- _INPUT DATA_:
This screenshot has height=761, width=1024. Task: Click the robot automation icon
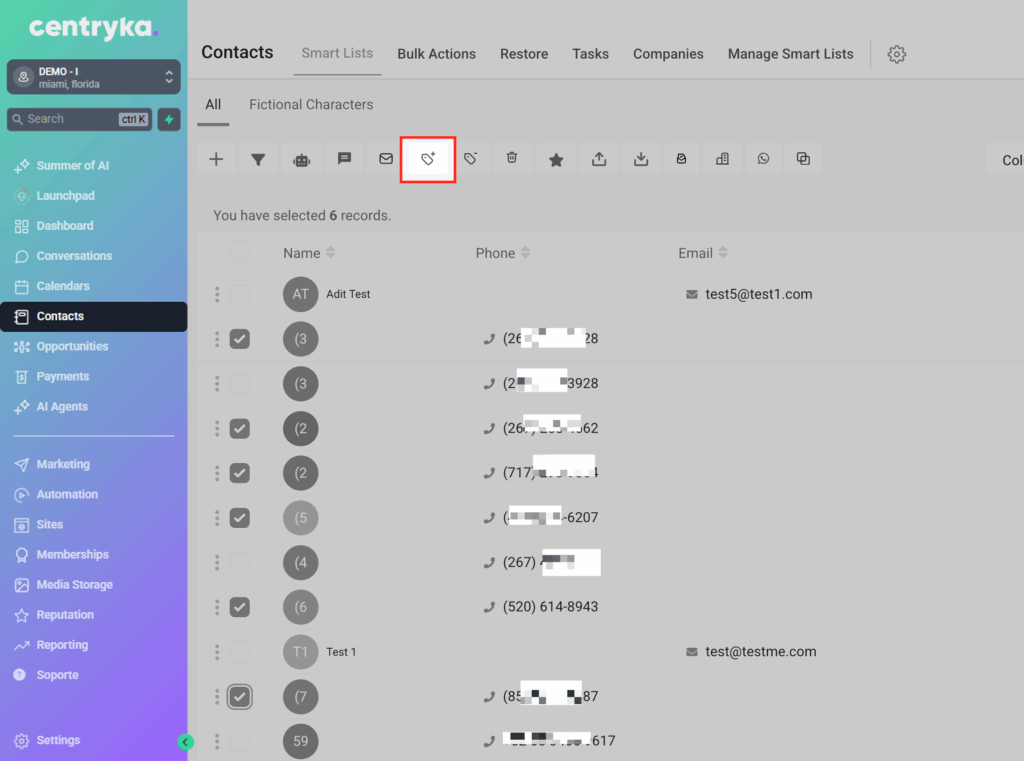click(x=301, y=159)
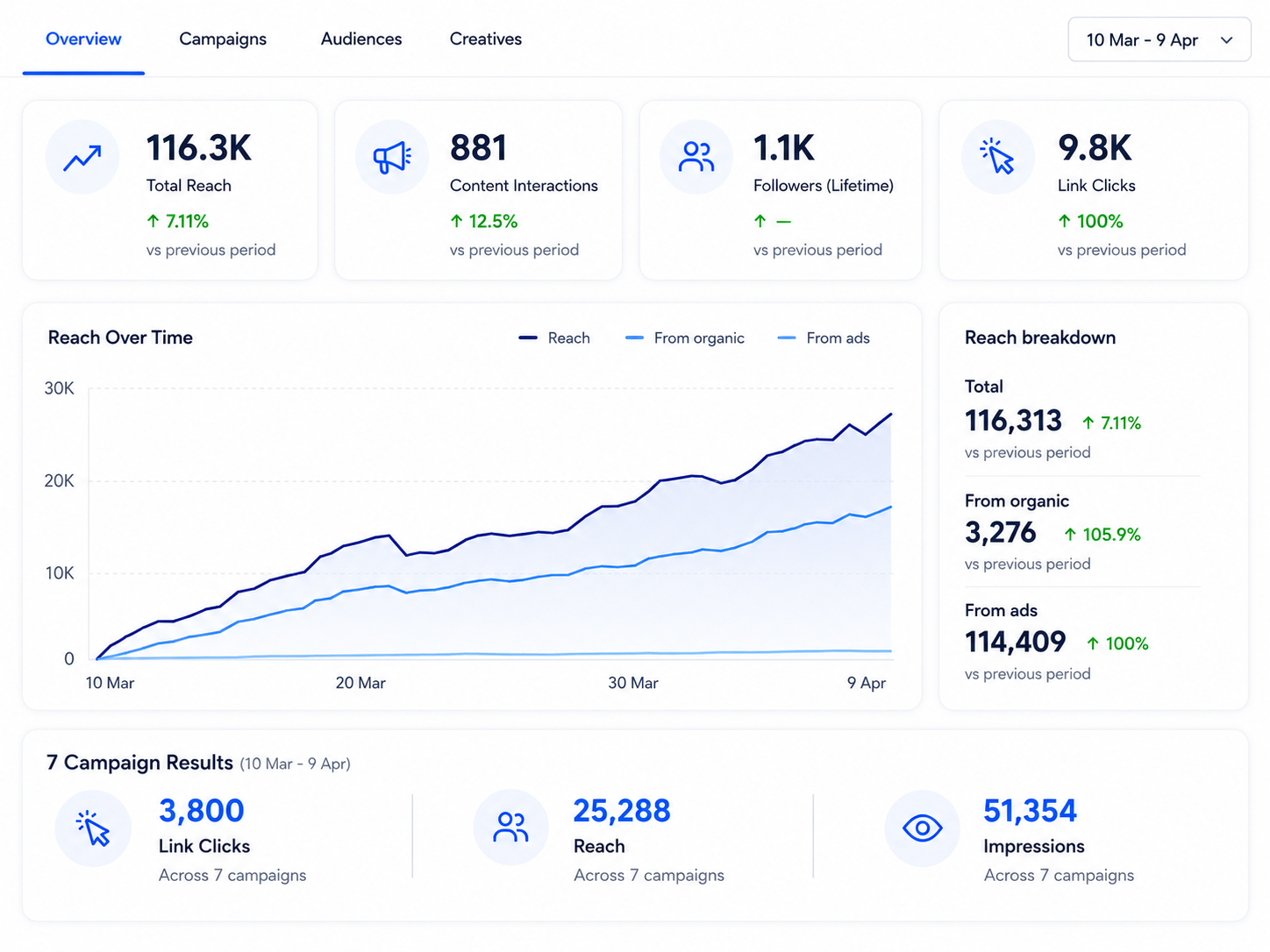Click the campaign Link Clicks cursor icon
1270x952 pixels.
click(93, 828)
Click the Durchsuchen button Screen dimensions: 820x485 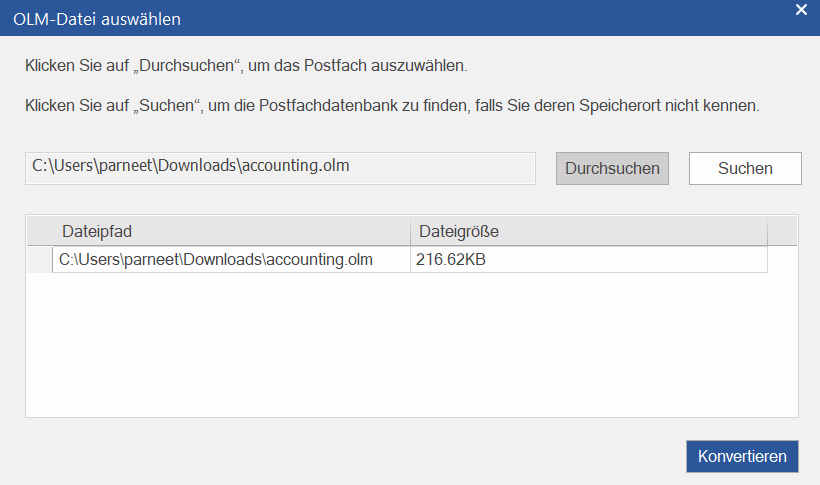[x=612, y=168]
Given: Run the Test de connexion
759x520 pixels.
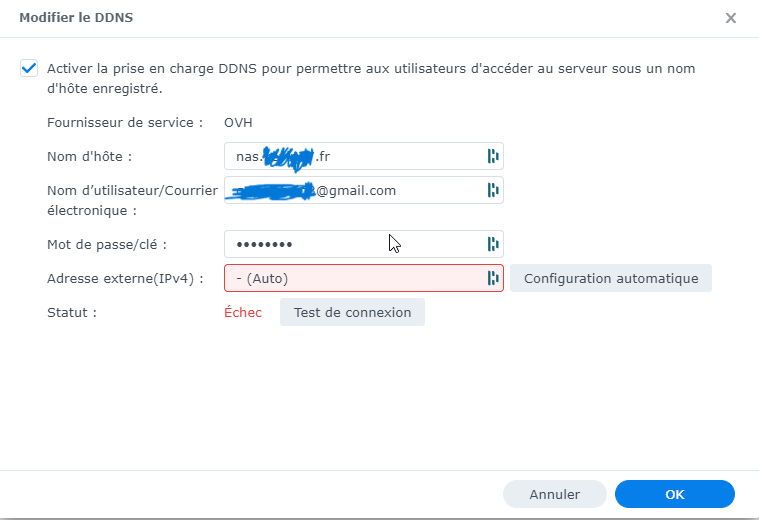Looking at the screenshot, I should pos(352,312).
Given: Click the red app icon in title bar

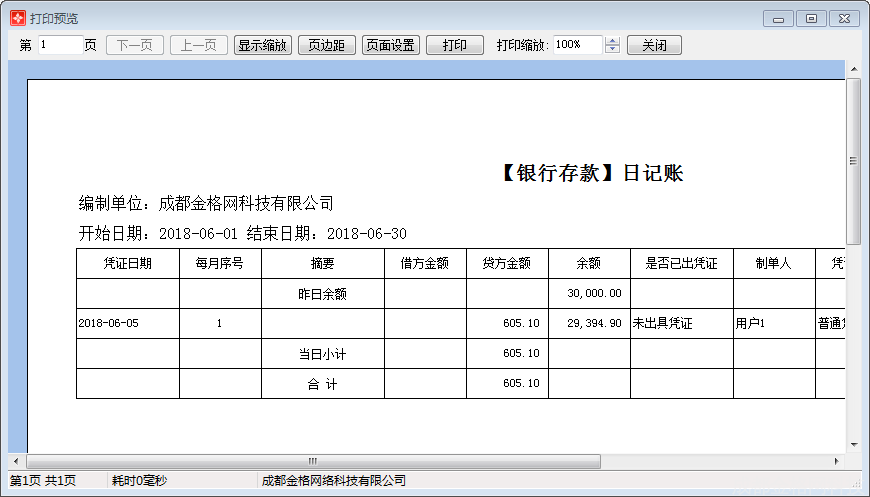Looking at the screenshot, I should (x=18, y=19).
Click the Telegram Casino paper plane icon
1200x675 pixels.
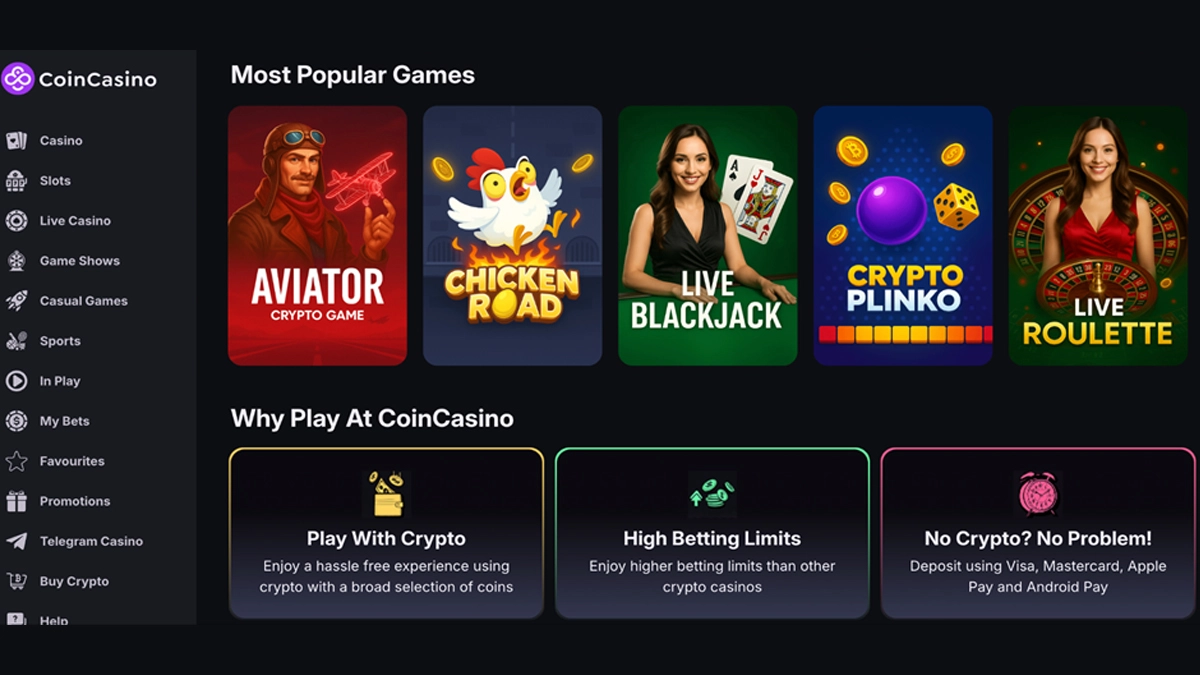(16, 541)
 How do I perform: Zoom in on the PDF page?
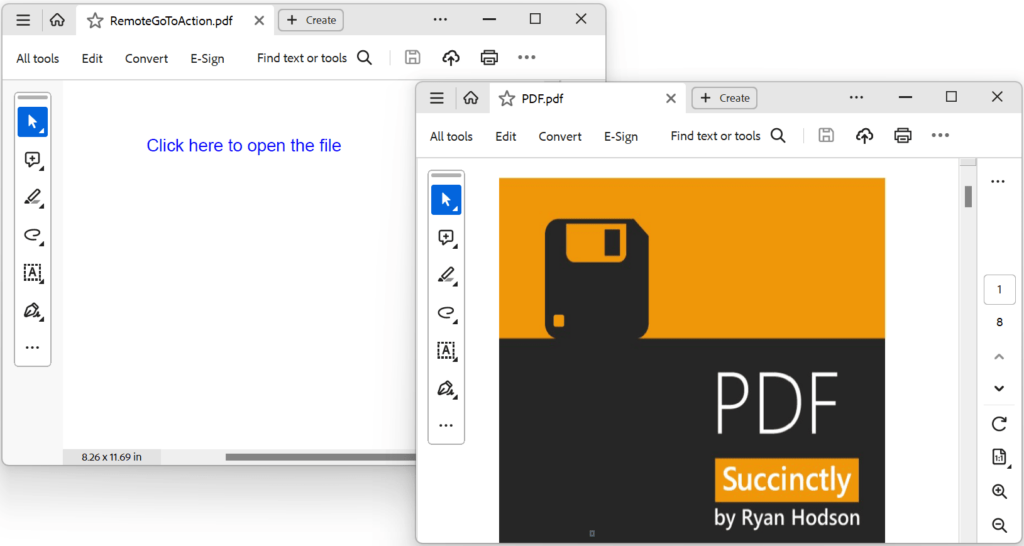coord(998,492)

- _WORK TO BE COMPLETED_: Starting with the line that contains "Given: Click the red app icon in title bar", give the lines again exactly as they appear through the last line of the data, pictures excluded.

- _WRITTEN RESPONSE_:
Given: Click the red app icon in title bar

Looking at the screenshot, I should (x=18, y=19).
Click the Telegram Casino paper plane icon
1200x675 pixels.
(16, 541)
 How do I perform: Zoom in on the PDF page?
coord(998,492)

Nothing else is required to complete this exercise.